> Assignment
Would you transcribe the lines running from the one that holds "You are a computer-use agent. This" to the last line of the records? Leave every picture out.

> Stored data
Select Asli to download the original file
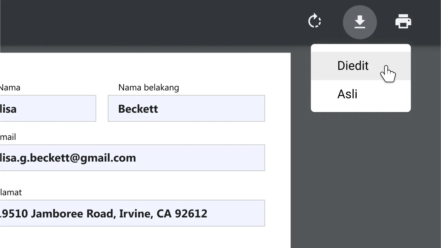This screenshot has width=441, height=248. click(347, 94)
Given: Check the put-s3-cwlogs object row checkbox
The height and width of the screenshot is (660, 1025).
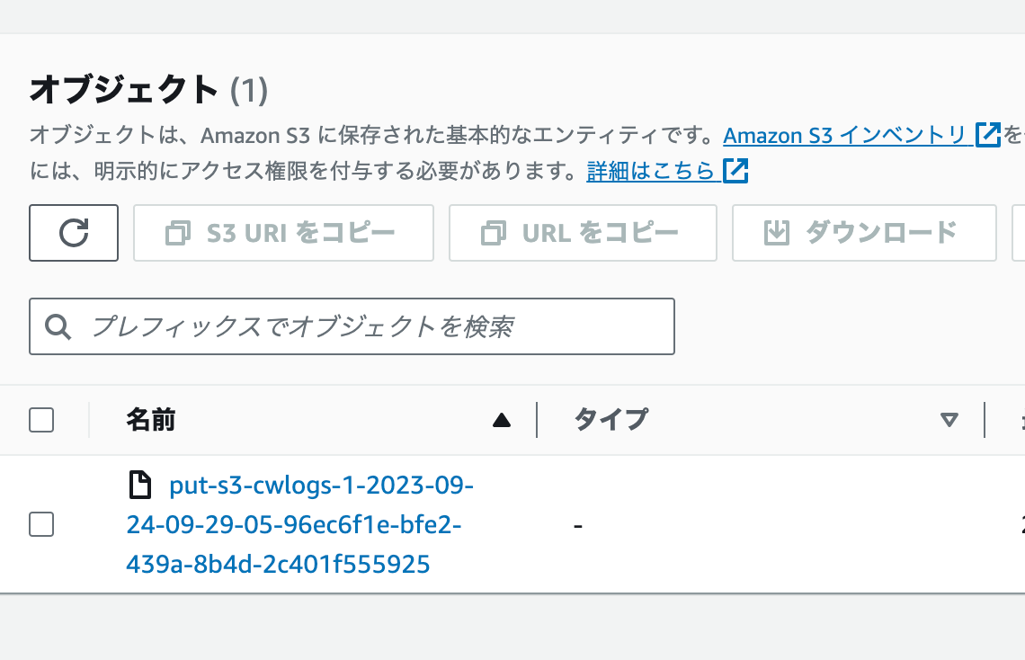Looking at the screenshot, I should 41,524.
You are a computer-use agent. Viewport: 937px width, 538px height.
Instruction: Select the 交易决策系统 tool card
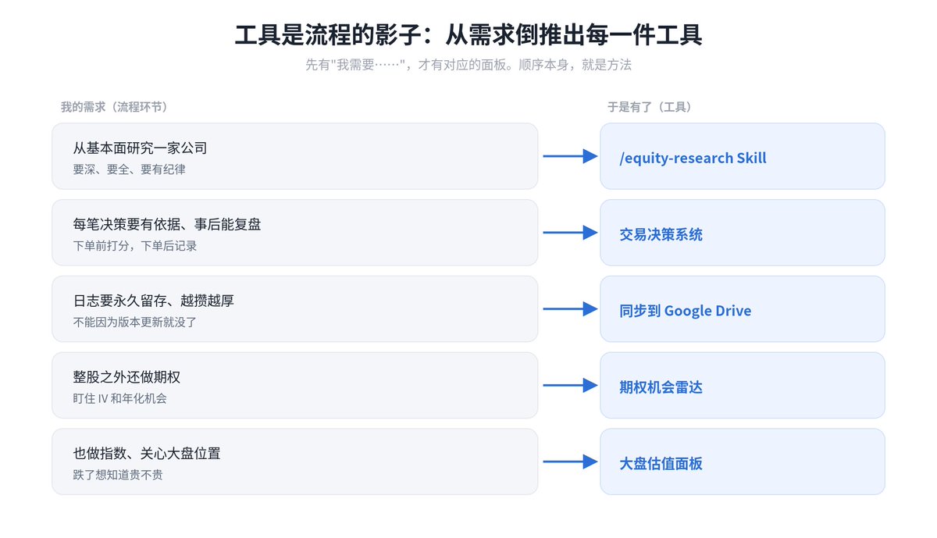pyautogui.click(x=743, y=233)
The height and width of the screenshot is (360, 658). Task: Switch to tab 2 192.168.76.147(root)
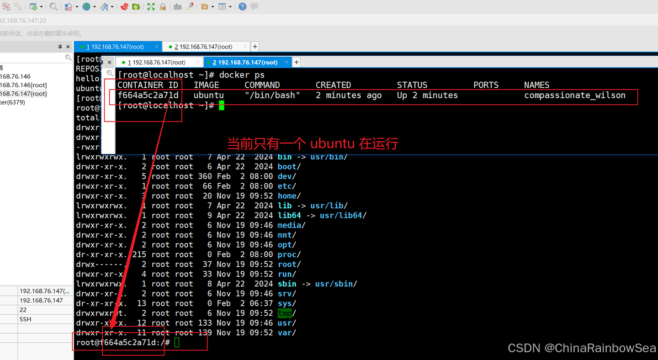click(x=206, y=46)
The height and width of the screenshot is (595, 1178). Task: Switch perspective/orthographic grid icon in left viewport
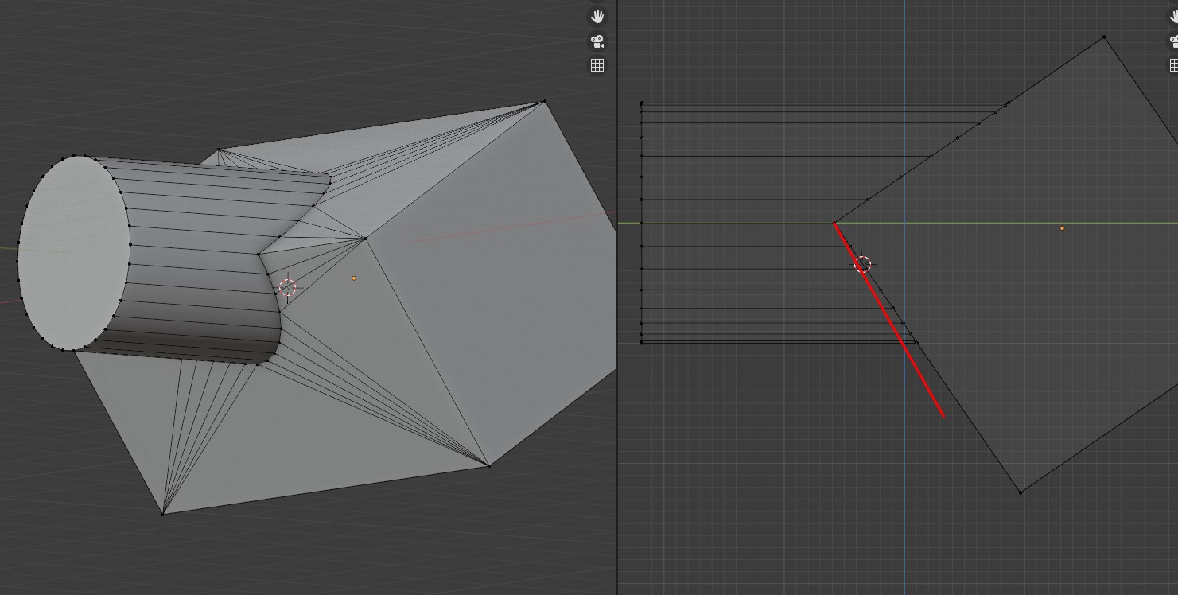pyautogui.click(x=597, y=65)
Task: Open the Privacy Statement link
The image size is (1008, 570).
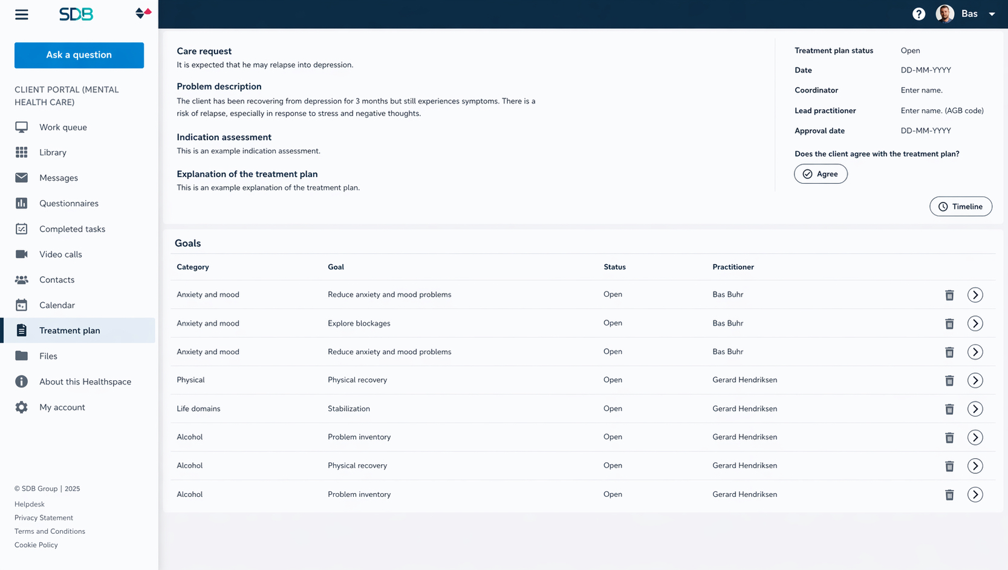Action: click(x=44, y=518)
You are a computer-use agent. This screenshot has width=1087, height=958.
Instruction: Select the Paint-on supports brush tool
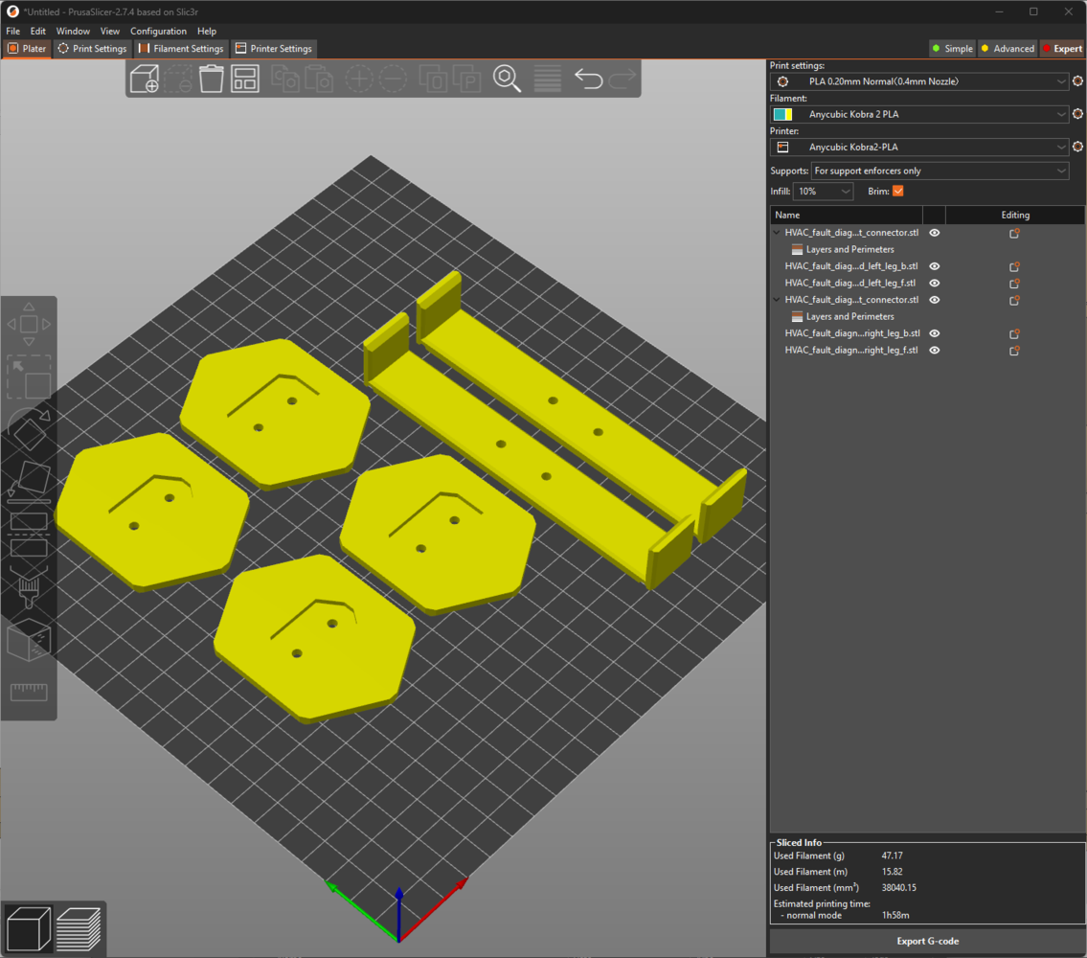point(29,586)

> Response for this exercise
You are a computer-use agent. This screenshot has width=1087, height=958.
Instruction: Select the Paint-on supports brush tool
point(29,586)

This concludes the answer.